TASK DETAILS.
Repeat the records. Keep every word and mark exactly as it is.

[Stored data]
○ ○ ○ ○ ○ ○ ○
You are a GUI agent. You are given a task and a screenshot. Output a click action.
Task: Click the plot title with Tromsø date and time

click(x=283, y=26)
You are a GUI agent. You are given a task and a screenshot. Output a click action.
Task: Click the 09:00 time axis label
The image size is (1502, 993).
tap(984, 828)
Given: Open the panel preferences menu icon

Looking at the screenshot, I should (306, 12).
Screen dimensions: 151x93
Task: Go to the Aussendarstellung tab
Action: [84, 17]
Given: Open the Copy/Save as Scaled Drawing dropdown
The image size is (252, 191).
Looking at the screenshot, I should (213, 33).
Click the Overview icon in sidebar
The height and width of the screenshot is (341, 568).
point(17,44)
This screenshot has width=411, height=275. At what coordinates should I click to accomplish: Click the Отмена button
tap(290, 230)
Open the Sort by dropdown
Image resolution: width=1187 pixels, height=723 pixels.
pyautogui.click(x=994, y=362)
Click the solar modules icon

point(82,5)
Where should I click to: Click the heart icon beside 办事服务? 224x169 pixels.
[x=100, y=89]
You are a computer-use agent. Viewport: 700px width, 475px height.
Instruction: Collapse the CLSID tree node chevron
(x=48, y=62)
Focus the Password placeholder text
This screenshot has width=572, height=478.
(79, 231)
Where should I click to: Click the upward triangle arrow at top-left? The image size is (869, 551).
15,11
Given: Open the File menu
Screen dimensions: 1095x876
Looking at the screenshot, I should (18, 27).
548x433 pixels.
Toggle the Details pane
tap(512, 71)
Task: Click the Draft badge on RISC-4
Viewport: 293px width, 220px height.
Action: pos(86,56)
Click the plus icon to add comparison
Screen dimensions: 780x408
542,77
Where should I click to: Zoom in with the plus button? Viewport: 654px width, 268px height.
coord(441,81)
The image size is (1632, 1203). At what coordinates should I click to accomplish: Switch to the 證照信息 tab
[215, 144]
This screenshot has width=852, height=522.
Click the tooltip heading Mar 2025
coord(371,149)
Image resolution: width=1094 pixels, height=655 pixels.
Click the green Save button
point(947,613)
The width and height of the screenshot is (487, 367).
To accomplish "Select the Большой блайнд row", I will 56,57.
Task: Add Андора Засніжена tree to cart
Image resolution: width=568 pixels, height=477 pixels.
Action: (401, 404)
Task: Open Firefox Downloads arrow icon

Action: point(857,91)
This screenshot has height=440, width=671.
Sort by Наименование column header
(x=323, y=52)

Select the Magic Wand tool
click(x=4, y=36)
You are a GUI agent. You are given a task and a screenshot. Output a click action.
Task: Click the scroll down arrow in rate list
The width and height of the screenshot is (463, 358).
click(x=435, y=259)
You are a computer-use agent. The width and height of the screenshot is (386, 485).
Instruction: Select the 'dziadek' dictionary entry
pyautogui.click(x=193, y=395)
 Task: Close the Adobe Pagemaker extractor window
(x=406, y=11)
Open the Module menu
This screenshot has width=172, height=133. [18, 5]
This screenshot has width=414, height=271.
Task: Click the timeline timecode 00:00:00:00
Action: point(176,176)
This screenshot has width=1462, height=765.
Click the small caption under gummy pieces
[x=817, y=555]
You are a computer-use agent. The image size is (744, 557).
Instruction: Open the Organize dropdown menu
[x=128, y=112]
○ ○ ○ ○ ○ ○ ○
RESULT.
You are a GUI agent. You are given a task and a screenshot. Output a click action.
Task: Click the plot title with Tromsø date and time

click(x=283, y=26)
You are a GUI agent. You are given a task and a screenshot. Output a click action.
Task: Click the 09:00 time axis label
The image size is (1502, 993).
tap(984, 828)
Given: Open the panel preferences menu icon

Looking at the screenshot, I should (306, 12).
Screen dimensions: 151x93
Task: Go to the Aussendarstellung tab
Action: [84, 17]
Given: Open the Copy/Save as Scaled Drawing dropdown
The image size is (252, 191).
Looking at the screenshot, I should (213, 33).
Click the Overview icon in sidebar
The height and width of the screenshot is (341, 568).
point(17,44)
This screenshot has width=411, height=275. At what coordinates should I click to accomplish: Click the Отмена button
tap(290, 230)
Open the Sort by dropdown
Image resolution: width=1187 pixels, height=723 pixels.
pyautogui.click(x=994, y=362)
Click the solar modules icon

point(82,5)
Where should I click to: Click the heart icon beside 办事服务? 224x169 pixels.
[x=100, y=89]
You are a computer-use agent. Viewport: 700px width, 475px height.
Instruction: Collapse the CLSID tree node chevron
(x=48, y=62)
Focus the Password placeholder text
This screenshot has width=572, height=478.
(79, 231)
Where should I click to: Click the upward triangle arrow at top-left? The image size is (869, 551).
15,11
Given: Open the File menu
Screen dimensions: 1095x876
Looking at the screenshot, I should (18, 27).
548x433 pixels.
Toggle the Details pane
tap(512, 71)
Task: Click the Draft badge on RISC-4
Viewport: 293px width, 220px height.
Action: pos(86,56)
Click the plus icon to add comparison
Screen dimensions: 780x408
542,77
Where should I click to: Zoom in with the plus button? Viewport: 654px width, 268px height.
coord(441,81)
The image size is (1632, 1203). At what coordinates should I click to accomplish: Switch to the 證照信息 tab
[215, 144]
This screenshot has width=852, height=522.
Click the tooltip heading Mar 2025
coord(371,149)
Image resolution: width=1094 pixels, height=655 pixels.
Click the green Save button
point(947,613)
The width and height of the screenshot is (487, 367).
To accomplish "Select the Большой блайнд row", I will 56,57.
Task: Add Андора Засніжена tree to cart
Image resolution: width=568 pixels, height=477 pixels.
Action: (401, 404)
Task: Open Firefox Downloads arrow icon

Action: point(857,91)
This screenshot has height=440, width=671.
Sort by Наименование column header
(x=323, y=52)

Select the Magic Wand tool
click(x=4, y=36)
You are a GUI agent. You are given a task and a screenshot. Output a click action.
Task: Click the scroll down arrow in rate list
The width and height of the screenshot is (463, 358).
click(x=435, y=259)
You are a computer-use agent. The width and height of the screenshot is (386, 485).
Instruction: Select the 'dziadek' dictionary entry
pyautogui.click(x=193, y=395)
 Task: Close the Adobe Pagemaker extractor window
(x=406, y=11)
Open the Module menu
This screenshot has width=172, height=133. [18, 5]
This screenshot has width=414, height=271.
Task: Click the timeline timecode 00:00:00:00
Action: point(176,176)
This screenshot has width=1462, height=765.
Click the small caption under gummy pieces
[x=817, y=555]
You are a computer-use agent. The image size is (744, 557).
Instruction: Open the Organize dropdown menu
[x=128, y=112]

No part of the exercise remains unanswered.